## 选定文本

上传文件至「/」

建立知识库后进行简单的需求-实现RAG对照
2026-02-04 14:47:16 +08:00
parent 1273d64510
commit 6b0f3bb146
1 changed files with 164 additions and 0 deletions
--- a/Code_RAG.py
+++ b/Code_RAG.py
@@ -0,0 +1,164 @@
+import os
+import json
+import numpy as np
+import faiss
+from dashscope import TextEmbedding, Generation
+import dashscope
+
+# ========================
+# 配置区（按需修改路径）
+# ========================
+FAISS_INDEX_PATH = "C:/Users/Administrator/PycharmProjects/PythonProject/satellite_rag.faiss"
+METADATAS_JSON_PATH = "C:/Users/Administrator/PycharmProjects/PythonProject/satellite_rag_metadata.json"
+TOP_K = 8
+dashscope.api_key =""
+
+
+def get_qwen_embedding(text: str) -> np.ndarray:
+    """使用 Qwen text-embedding-v4 获取文本向量"""
+    resp = TextEmbedding.call(
+        model="text-embedding-v4",
+        input=text
+    )
+    if resp.status_code != 200:
+        raise RuntimeError(f"Embedding API error: {resp}")
+    embedding = resp.output["embeddings"][0]["embedding"]
+    return np.array(embedding, dtype=np.float32)
+
+
+def call_qwen_max(prompt: str, max_tokens=800) -> str:
+    """调用 Qwen-Max 进行推理"""
+    response = Generation.call(
+        model="qwen-max",
+        prompt=prompt,
+        max_tokens=max_tokens,
+        temperature=0.01,  # 尽可能确定性输出
+        result_format="text"
+    )
+    if response.status_code != 200:
+        raise RuntimeError(f"Qwen-Max API error: {response}")
+    return response.output.text.strip()
+
+
+def load_knowledge_base():
+    """加载 FAISS 索引和 metadatas，并动态重建 contexts"""

## 任务说明
把选定文本中以“def call_qwen_max”开头的那段函数代码改写成简短的要点列表，保留主要信息。 这些条目与选定文本无关。

## 提供材料
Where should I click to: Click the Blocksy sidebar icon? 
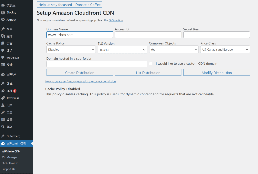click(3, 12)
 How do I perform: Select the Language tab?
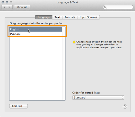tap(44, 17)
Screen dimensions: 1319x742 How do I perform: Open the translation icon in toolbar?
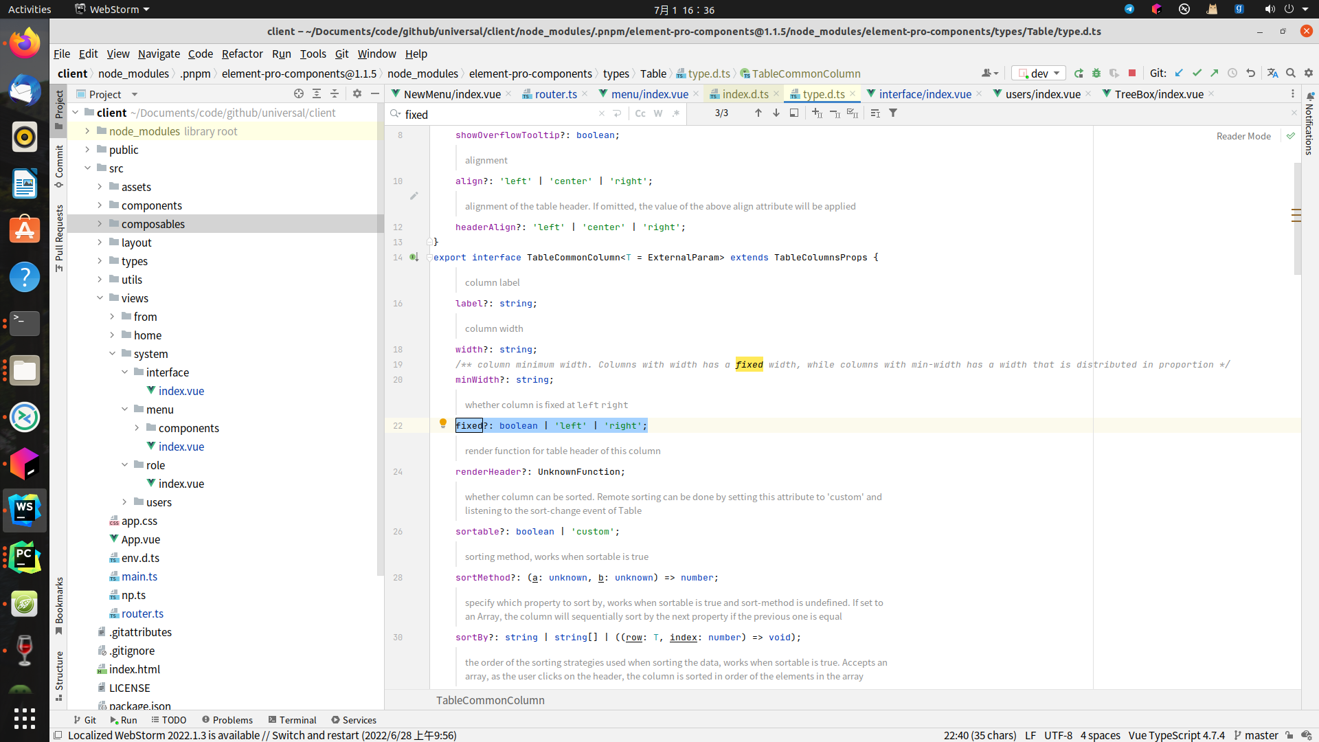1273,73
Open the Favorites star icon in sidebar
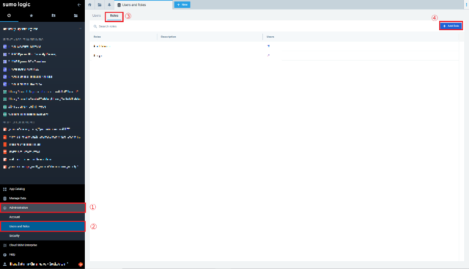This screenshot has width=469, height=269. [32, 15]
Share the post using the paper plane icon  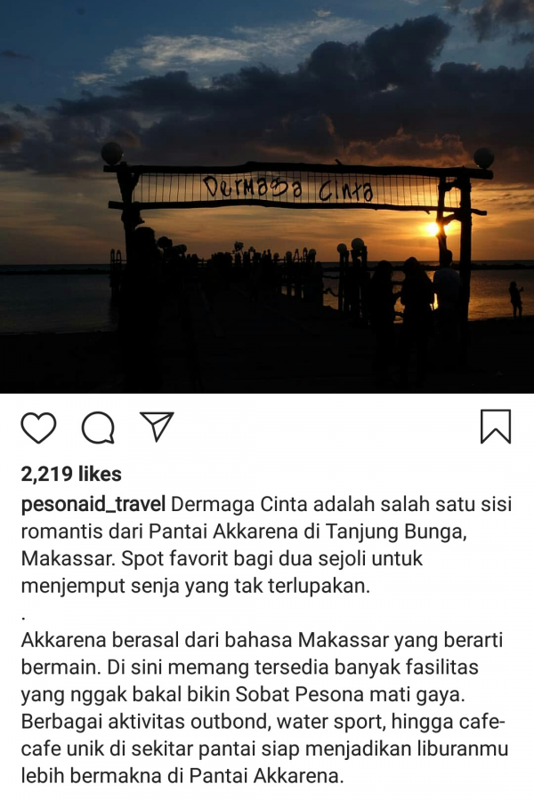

## 完整答案
- 函数 call_qwen_max 用于调用 Qwen-Max 进行推理。它接收字符串参数 prompt 和 max_tokens（默认 800），返回字符串。
- 函数通过 Generation.call 调用模型 "qwen-max"，并传入 prompt 和 max_tokens。temperature 设为 0.01，以尽可能得到确定性输出。result_format 设为 "text"。
- 若 status_code 不等于 200，抛出 RuntimeError，信息为 "Qwen-Max API error"。
- 否则返回 response.output.text 去掉首尾空白后的结果。